DESCRIPTION OF THE TASK: From the data below, copy exactly the lines that lie between the one holding "Where should I click to: Select" and the one holding "Click the arrow", including both, and nothing more.

DATASET ENTRIES:
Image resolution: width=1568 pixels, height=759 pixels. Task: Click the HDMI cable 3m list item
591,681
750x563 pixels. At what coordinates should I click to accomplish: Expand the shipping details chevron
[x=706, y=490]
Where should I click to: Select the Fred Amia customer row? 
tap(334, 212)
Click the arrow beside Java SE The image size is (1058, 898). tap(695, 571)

--

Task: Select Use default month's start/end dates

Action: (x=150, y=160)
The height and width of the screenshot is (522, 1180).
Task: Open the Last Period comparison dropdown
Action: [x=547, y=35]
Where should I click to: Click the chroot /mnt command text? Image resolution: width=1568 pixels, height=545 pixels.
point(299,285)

OUTPUT:
Where should I click to: Select the Fred Amia customer row? 
tap(334, 212)
Click the arrow beside Java SE The image size is (1058, 898). tap(695, 571)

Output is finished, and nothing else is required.